Take working from home, as an example. There’s already research that suggests almost half of the people who started working from home as the lockdowns hit will continue to do so, at least some of the time. Why will employees do that? Because working from home is good for the work/life balance, morale, and because many people have enjoyed the relatively distraction-free experience of a home office and a closed door.
Why will employers let their people continue to work from home? Because working from home increases productivity, and that’s good for business. When employees don’t need to commute and their timelines are a little more flexible, they tend to spend more time working. In fact, research shows that remote employees on average work 1.4 more days per month than their office-bound colleagues.
Not just where we work but how we work will change, and a big part of that will be Bring Your Own Device or BYOD considerations.
Work From Home Considerations
The typical employee who’s working from home will not be using the same equipment that’s in the office. They’ll likely be using their own laptop or PC, with their own tablet devices, and the internet will be delivered over their home connection using a modem/router that they either own or that is provided by their ISP.
Laptops can connect easily to the office cloud environment, and any smartphone can be used to take calls that have been routed over a VoIP connection for calls to an employee’s “office line,” seamlessly and without disruption.
There is, however, one key concern that organizations need to grapple with, and that’s security. Previously, organizations would run internal networks that could protect sensitive information, blocking it from access outside of the organization. A consequence of this approach was that remote workers couldn’t access the information.
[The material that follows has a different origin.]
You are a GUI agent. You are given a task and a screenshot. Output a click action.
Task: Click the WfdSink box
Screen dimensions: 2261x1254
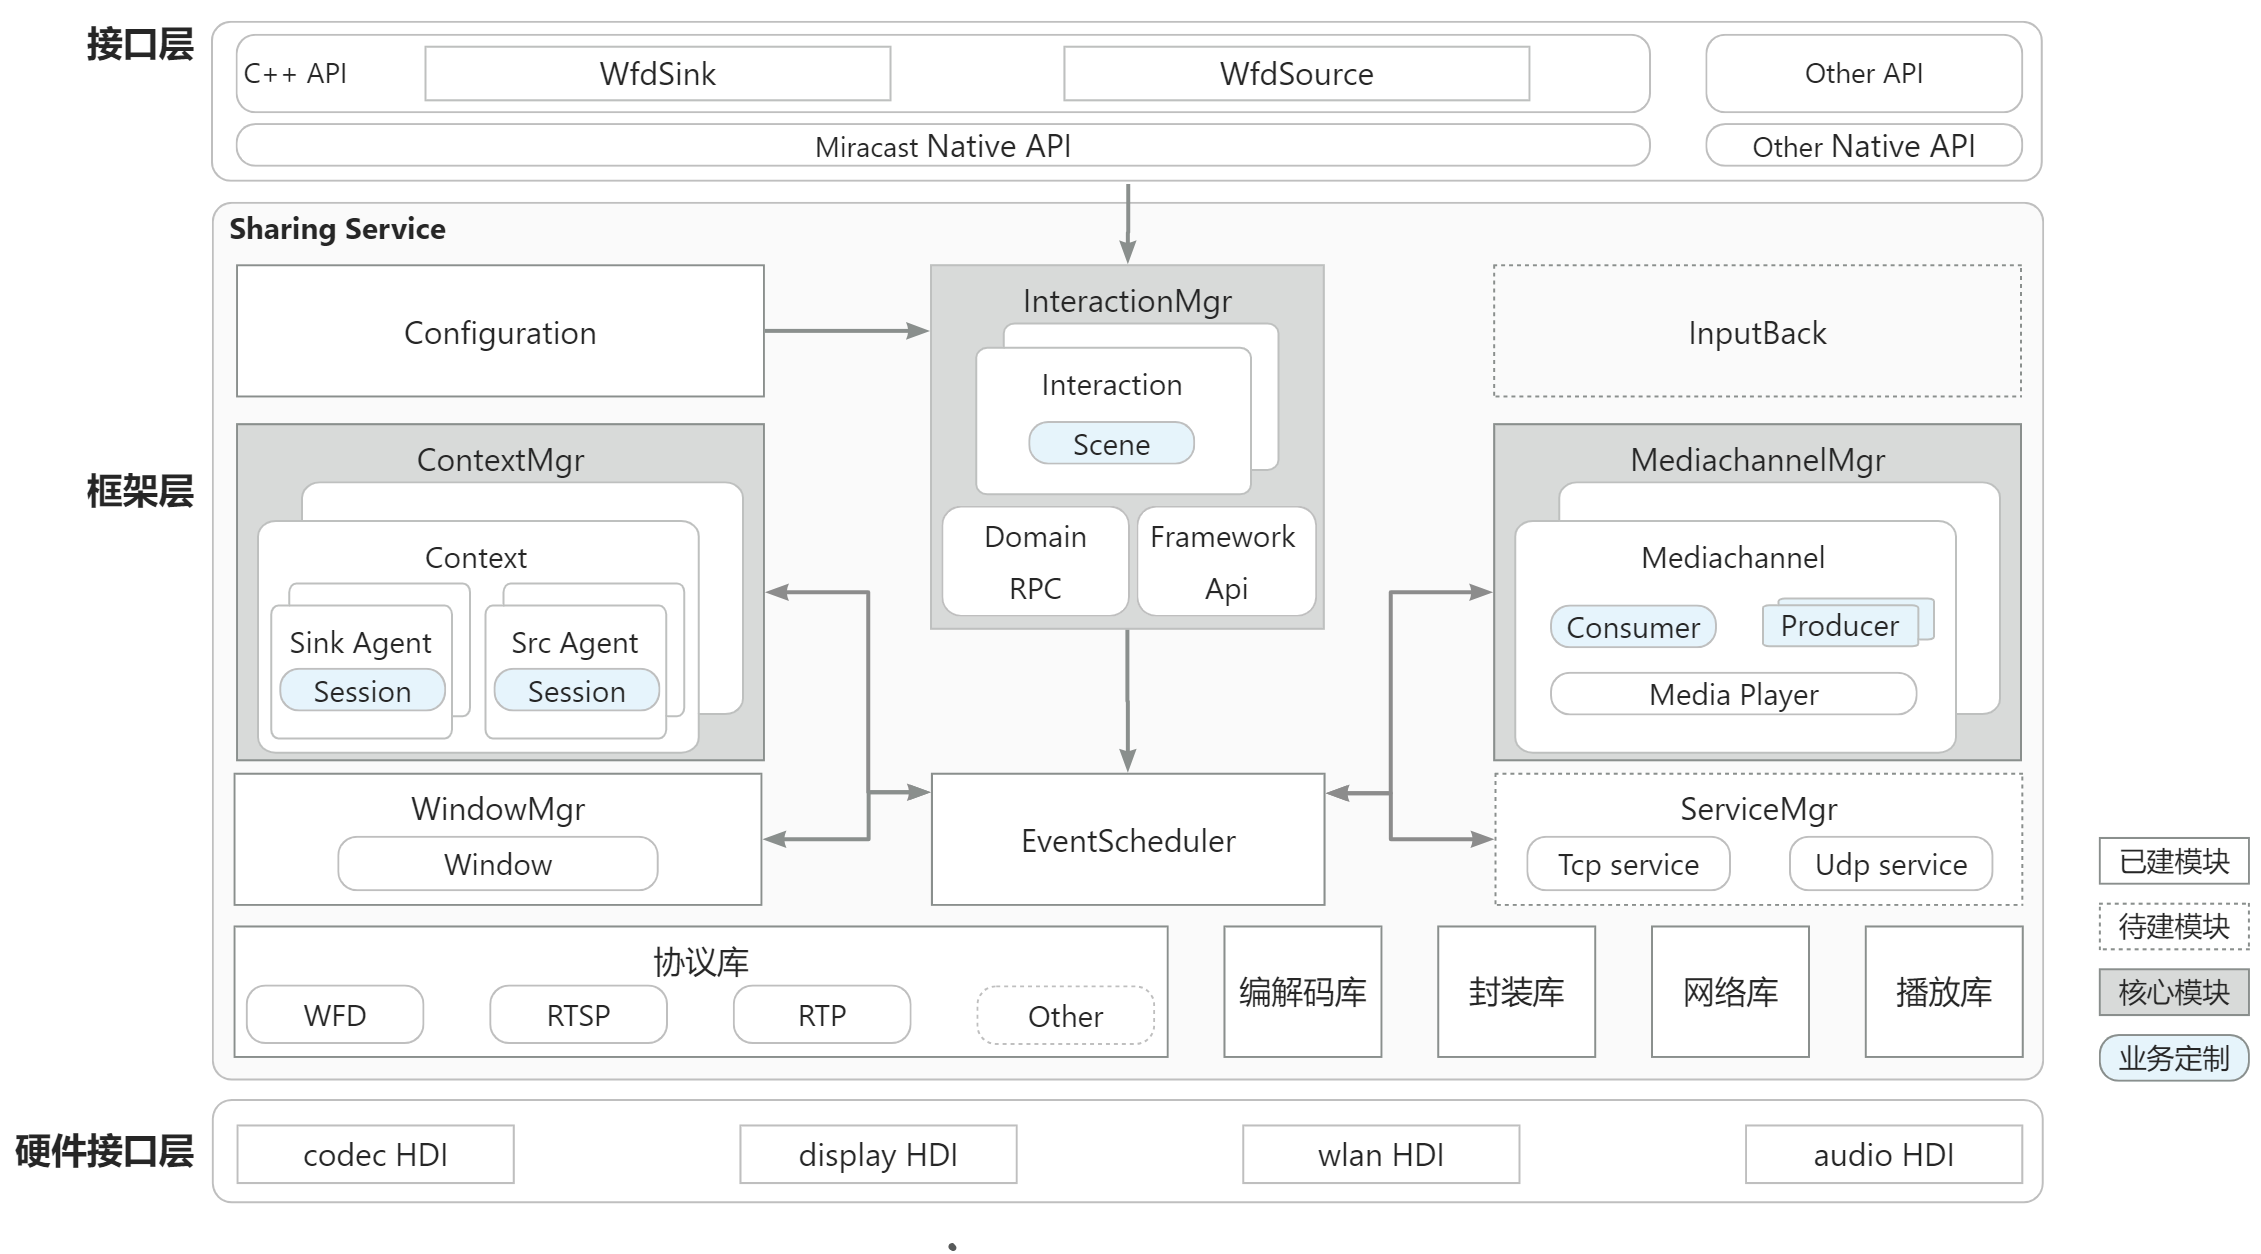[x=657, y=74]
To enable working from home, organizations have had to make those networks accessible remotely, via VPNs or other technology. This raises security risks when networks aren’t managed properly. For example, home modems are notorious hack risks, and VoIP – another essential technology for remote work – is also a high risk for attracting hackers.
Another challenge will be the strain on the nation’s digital infrastructure. Through the pandemic, bandwidth use has increased significantly, with ISPs reporting as much as a 25% increase in bandwidth usage.
Remote workers now use video conferencing for meetings, and those video conferencing sessions often include screen sharing and multiple participants that ramp-up bandwidth use. For example, video conferencing provider Zoom’s user base has grown from 10 million users to over 200 million.
The future of BYOD
We’re all going to be working using our own technology in the future, and our employers are likely to relax their previously set rules on IT use. The good news is that, as most of us have discovered, we’re already set up to do that – we’ve got the equipment, access, and broadband speed to work from home effectively.
Throughout the pandemic and beyond, the employers that enable their teams to work remotely will enjoy massive productivity gains over those that don’t.